Brussels, 27 May 2019 – ‘Poor’, not ‘divided’, is the word explaining the far-right parties surge and, more widely, what is happening in Europe. You might say, along with mainstream media, that UK, France, Italy after these EU elections are more divided countries, but division reflects democratic dynamics and different/opposite positions (whether on Brexit, immigration, single market).
The actual divide we should be concerned about, instead, is not a consequence of views on EU, but of the growing wall separating one increasingly restricted and interconnected elite from the rest of the society in which middle class political influence, economic impact and social mobility are quashed.
Middle classes across the EU 28 are increasingly poor; overall the Union counts 118 million citizens in poverty, and those who are slightly above the narrow criteria set to define poverty line are not counted, therefore they are many more. Contract in its specific form of job contract and tenancy agreement is disappearing, that means the social contract itself is broken, consequently the role of trade unions keen to protecting only slices of societies protected by contracts, is over. On the base of these facts, why voters in the UK should back Labour Party and its traditional ally Unite the Union, and maintain a damaging status quo ?
Making of Brexit stances the only parameter of analysis of this EU election result is strongly reductive and turns very comfortable to those interested in hiding the structural decline of our societies and in particular of the middle class, increasingly deprived of basic rights, opportunities, space of social rebellion against reckless anti-social policies; as a consequence rebellion is passed through voting.

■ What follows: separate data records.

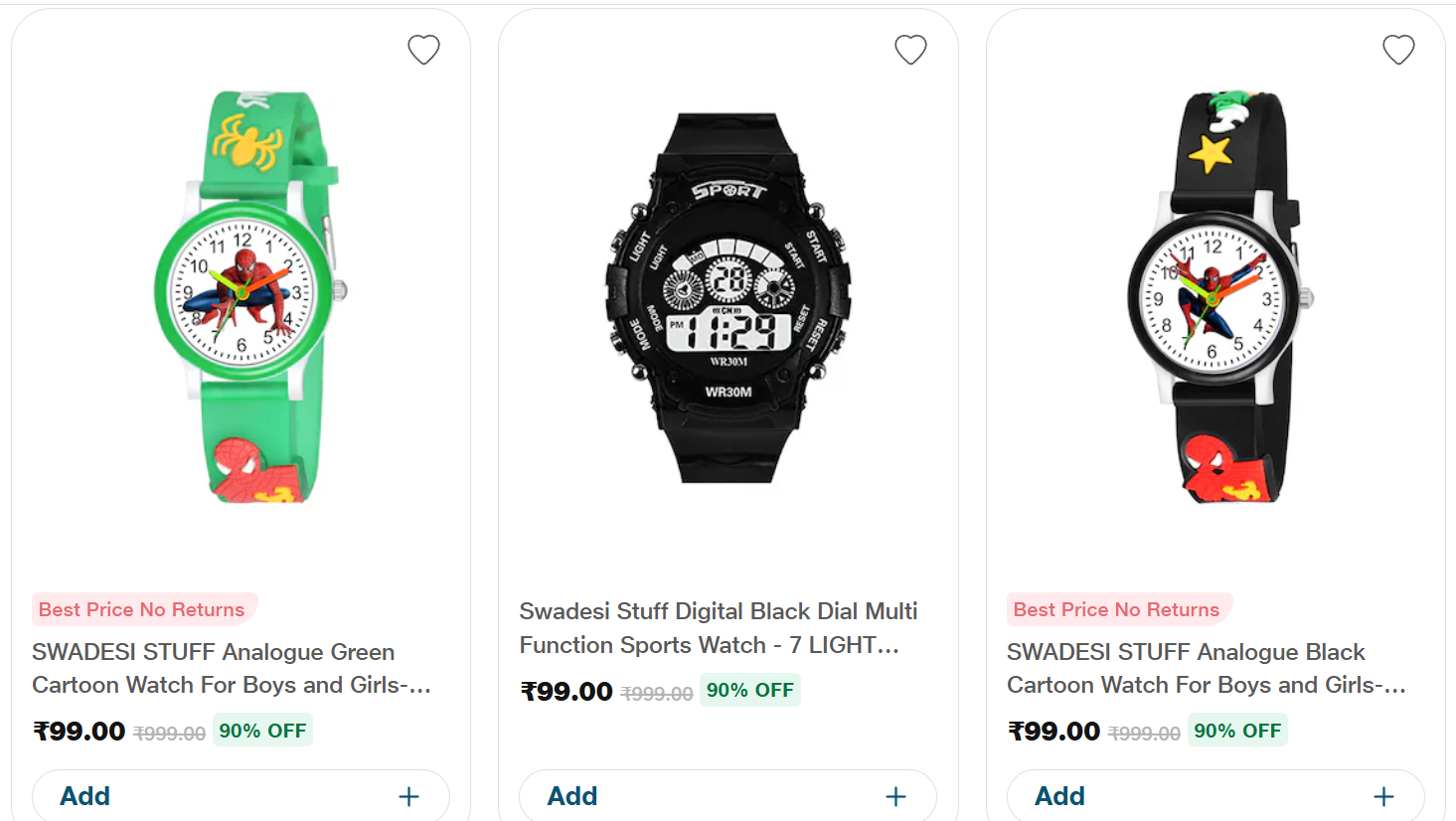Open black Spider-Man analogue watch image
This screenshot has height=821, width=1456.
(x=1216, y=296)
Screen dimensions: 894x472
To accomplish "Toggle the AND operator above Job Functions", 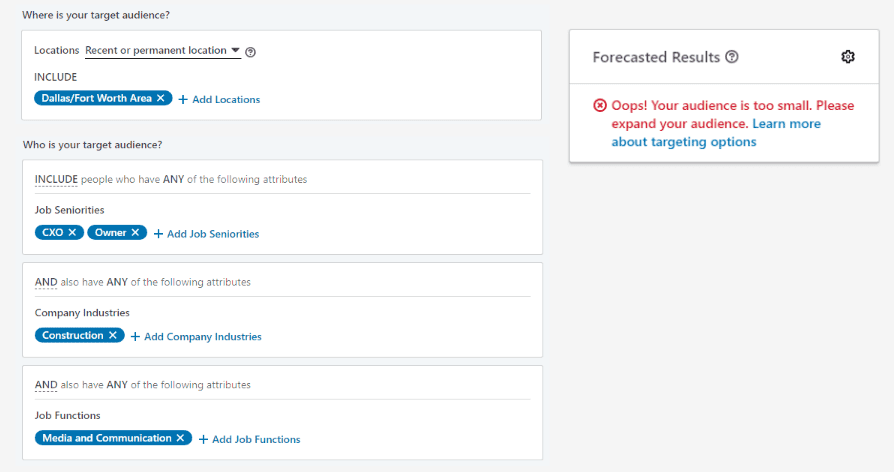I will [x=46, y=385].
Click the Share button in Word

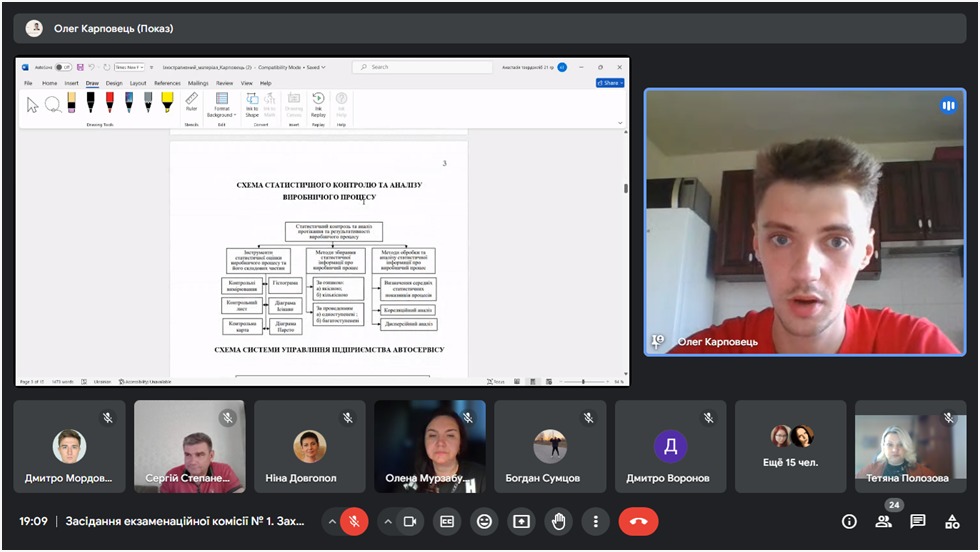[609, 83]
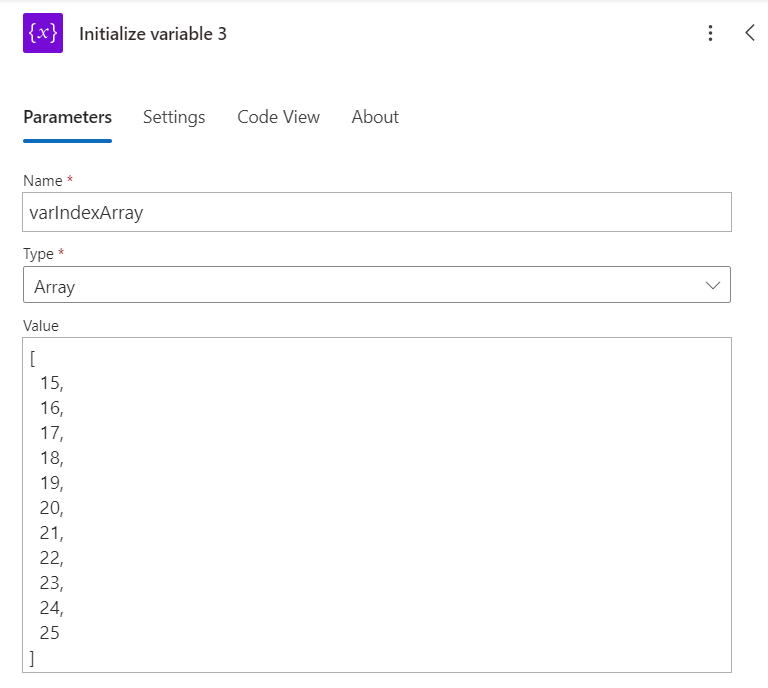
Task: Place cursor on the 15 array entry
Action: click(50, 383)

They want Brexit, Farage’s army say: but now electorate want any change leading to the disappearance of the status quo (whichever the main party is) because they understood there is no way out to this induced poverty, to this precarious jobs, housing and even reduced access to basic food, health, education. We are not talking about lower quality life here, but about structural long term precarisation of lives.
It is wrong, after this electoral result, failing to address structural issues such as companies not employing anymore apart from top jobs available to circles of wealthy elites or to few luckily coopted. This system excludes the majority and slogans such as “for the many not for the few” mean nothing if words are not substantiated by factual politics. Interconnected circles of elites managing and ruling middle size companies and multinationals, circles of people working in banking and financial sectors, investors in financial and real estate speculation are consuming our economies by interrupting the circular cycle of production and revenue: finance burns money and multiply wealthiness of the very few as well as big property investments (many times the very end of money laundering) are strangling middle and lower classes through cartels of rent prices that nothing have to do with real economy and wages: these are common patterns in western Europe.
You may ask, ten, why France voted Le Pen and not gilet jaunes? After all Melenchon’s movement is leading a rebellion against Macron’s neo-liberalism and EU elections were the right moment to give them a chance. That could be a counter argument, but it is instead the confirmation French squeezed middle class does not share gilet jaunes’ violent and radicalised protest; this turned clear over the last months; the movement would not fit Brussels’ blue hemicycle.

Yes, it’s true, EPP, S&D and ALDE, survived and still hold the status of main political groups. Centre conservatives and socialists lost seats while liberals grew as seen for British Lib Dem exceptional result (20.3%) now second party in UK and first party in London (after a symbolic win in Islington, Jeremy Corbyn’s constituency), far right ENF reached 7% only instead. Yet Salvini said the group could reach 113 MEPs through alliances with Farage and Le Pen (without counting Fidesz).
Like European middle classes, traditional political parties can’t content of surviving witnessing their own radicalisation. Still the main dynamic highlighted by the result is socialism decline, except for Spain’s PSOE, the party recently triumphed at national elections confirming Sanchez as PM, an isolated case of success in Europe. Although Italian PD regained trust reaching 22,7%, here alliance is yet the key word: facing far-right Salvini (34.3%) who now is rushing to general elections and looking forward to getting rid of declining 5StarM, (17.1%), the new Democratic leader Zingaretti must look to possible convergence for the country’s sake and for the sake of a European Union in which members who fight for social justice and fair economy still play a central role.